On March 23, 2020, the Company announced that it had suspended its quarterly dividend on common stock for the first quarter of 2020 to focus on conserving capital during the difficult market conditions resulting from the COVID-19 pandemic. As a result, the Company did not declare a cash dividend on its common stock during the three months ended March 31, 2020. Beginning in the second quarter of 2020, the Company has declared a regular quarterly cash dividend in each quarterly period through June 30, 2021. The following table presents cash dividends declared by the Company on its common stock with respect to the quarterly periods commencing January 1, 2020 and ended June 30, 2021:
PeriodDeclaration DateRecord DatePayment DateCash Dividend Per Share
Second Quarter 2021June 14, 2021June 24, 2021July 26, 2021$0.100 
First Quarter 2021March 15, 2021March 25, 2021April 26, 20210.100 
Fourth Quarter 2020December 7, 2020December 17, 2020January 25, 20210.100 
Third Quarter 2020September 14, 2020September 24, 2020October 26, 20200.075 
Second Quarter 2020June 15, 2020July 1, 2020July 27, 20200.050 

(d) Equity Distribution Agreements

On August 10, 2017, the Company entered into an equity distribution agreement (the “Common Equity Distribution Agreement”) with Credit Suisse Securities (USA) LLC (“Credit Suisse”), as sales agent, pursuant to which the Company may offer and sell shares of its common stock, par value $0.01 per share, having a maximum aggregate sales price of up to $100.0 million, from time to time through Credit Suisse. On September 10, 2018, the Company entered into an amendment to the Common Equity Distribution Agreement that increased the maximum aggregate sales price to $177.1 million.
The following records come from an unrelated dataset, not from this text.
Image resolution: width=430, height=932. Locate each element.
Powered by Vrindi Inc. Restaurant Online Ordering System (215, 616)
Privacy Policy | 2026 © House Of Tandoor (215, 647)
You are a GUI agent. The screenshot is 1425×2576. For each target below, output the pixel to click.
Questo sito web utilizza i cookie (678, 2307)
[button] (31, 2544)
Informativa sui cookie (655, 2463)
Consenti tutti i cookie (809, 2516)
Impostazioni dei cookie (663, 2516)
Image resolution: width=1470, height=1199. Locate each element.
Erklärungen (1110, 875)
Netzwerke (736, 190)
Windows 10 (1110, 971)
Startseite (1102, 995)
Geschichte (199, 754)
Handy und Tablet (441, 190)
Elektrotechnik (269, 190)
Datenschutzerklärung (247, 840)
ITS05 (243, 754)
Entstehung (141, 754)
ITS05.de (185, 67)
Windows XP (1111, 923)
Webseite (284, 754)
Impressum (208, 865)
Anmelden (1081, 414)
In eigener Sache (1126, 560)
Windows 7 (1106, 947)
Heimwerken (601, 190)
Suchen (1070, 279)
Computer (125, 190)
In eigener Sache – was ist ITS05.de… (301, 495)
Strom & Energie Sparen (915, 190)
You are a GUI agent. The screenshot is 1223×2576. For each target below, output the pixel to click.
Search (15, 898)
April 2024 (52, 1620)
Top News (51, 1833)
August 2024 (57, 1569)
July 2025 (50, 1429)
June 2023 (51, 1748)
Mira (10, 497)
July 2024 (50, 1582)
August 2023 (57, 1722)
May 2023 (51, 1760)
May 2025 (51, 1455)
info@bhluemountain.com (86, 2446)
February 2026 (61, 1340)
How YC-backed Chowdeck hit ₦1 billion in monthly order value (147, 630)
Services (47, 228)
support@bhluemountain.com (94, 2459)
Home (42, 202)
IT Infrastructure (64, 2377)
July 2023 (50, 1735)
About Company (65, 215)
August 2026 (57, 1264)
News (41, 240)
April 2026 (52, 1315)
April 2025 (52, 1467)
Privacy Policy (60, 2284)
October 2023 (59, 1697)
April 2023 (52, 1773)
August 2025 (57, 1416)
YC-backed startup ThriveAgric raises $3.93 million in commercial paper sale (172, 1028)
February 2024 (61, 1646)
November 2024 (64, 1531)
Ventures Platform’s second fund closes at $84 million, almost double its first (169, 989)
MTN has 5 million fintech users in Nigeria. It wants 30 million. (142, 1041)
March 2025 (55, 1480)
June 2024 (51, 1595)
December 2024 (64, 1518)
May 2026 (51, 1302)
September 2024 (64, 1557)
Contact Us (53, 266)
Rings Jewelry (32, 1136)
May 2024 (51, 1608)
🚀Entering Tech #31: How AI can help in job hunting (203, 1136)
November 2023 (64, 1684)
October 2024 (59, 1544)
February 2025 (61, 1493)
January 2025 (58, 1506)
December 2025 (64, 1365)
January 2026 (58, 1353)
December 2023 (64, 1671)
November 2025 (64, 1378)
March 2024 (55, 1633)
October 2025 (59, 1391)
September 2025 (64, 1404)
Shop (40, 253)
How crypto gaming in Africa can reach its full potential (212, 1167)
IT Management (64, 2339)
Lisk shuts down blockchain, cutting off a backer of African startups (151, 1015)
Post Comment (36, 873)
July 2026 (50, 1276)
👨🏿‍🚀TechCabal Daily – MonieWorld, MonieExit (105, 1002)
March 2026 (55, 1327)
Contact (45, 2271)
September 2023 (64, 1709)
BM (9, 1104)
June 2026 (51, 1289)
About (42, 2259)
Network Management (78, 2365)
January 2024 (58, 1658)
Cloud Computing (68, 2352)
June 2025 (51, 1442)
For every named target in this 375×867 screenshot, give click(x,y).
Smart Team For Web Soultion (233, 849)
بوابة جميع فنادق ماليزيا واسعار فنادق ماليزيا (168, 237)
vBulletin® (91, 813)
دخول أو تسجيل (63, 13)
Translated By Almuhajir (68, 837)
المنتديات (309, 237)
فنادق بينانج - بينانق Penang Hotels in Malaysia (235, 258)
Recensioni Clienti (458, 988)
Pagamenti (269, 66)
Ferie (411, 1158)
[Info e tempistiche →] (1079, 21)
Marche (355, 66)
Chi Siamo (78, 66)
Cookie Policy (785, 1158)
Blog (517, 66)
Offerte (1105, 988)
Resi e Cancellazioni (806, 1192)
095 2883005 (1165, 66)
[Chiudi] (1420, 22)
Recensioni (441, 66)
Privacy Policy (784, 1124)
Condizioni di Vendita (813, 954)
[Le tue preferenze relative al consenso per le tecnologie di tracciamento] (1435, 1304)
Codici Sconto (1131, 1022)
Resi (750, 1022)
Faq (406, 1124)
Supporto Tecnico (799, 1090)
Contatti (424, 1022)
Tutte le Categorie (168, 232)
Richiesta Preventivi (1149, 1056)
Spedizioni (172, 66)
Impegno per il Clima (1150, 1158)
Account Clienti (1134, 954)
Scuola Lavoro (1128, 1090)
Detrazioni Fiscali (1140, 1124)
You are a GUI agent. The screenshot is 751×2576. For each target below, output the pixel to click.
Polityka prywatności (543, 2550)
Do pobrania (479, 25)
The Company has no obligation to sell any of the shares of common stock issuable under the Common Equity Distribution Agreement and may at any time suspend solicitations and offers under the Common Equity Distribution Agreement.
    
There were no shares of the Company's common stock issued under the Common Equity Distribution Agreement during the three and six months ended June 30, 2021 and 2020. As of June 30, 2021, approximately $72.5 million of common stock remains available for issuance under the Common Equity Distribution Agreement.

On March 29, 2019, the Company entered into an equity distribution agreement (the "Preferred Equity Distribution Agreement") with JonesTrading Institutional Services LLC, as sales agent, pursuant to which the Company may offer and sell shares of the Company's Series B Preferred Stock, Series C Preferred Stock and Series D Preferred Stock, having a maximum aggregate gross sales price of up to $50.0 million, from time to time through the sales agent. On November 27, 2019, the Company entered into an amendment to the Preferred Equity Distribution Agreement that increased the maximum aggregate sales price to $131.5 million. The amendment also provided for the inclusion of sales of the Company’s Series E Preferred Stock. The Company has no obligation to sell any of the shares of Preferred Stock issuable under the Preferred Equity Distribution Agreement and may at any time suspend solicitations and offers under the Preferred Equity Distribution Agreement.
There were no shares of Preferred Stock issued under the Preferred Equity Distribution Agreement during the three and six months ended June 30, 2021 and 2020. As of June 30, 2021, approximately $82.4 million of Preferred Stock remains available for issuance under the Preferred Equity Distribution Agreement.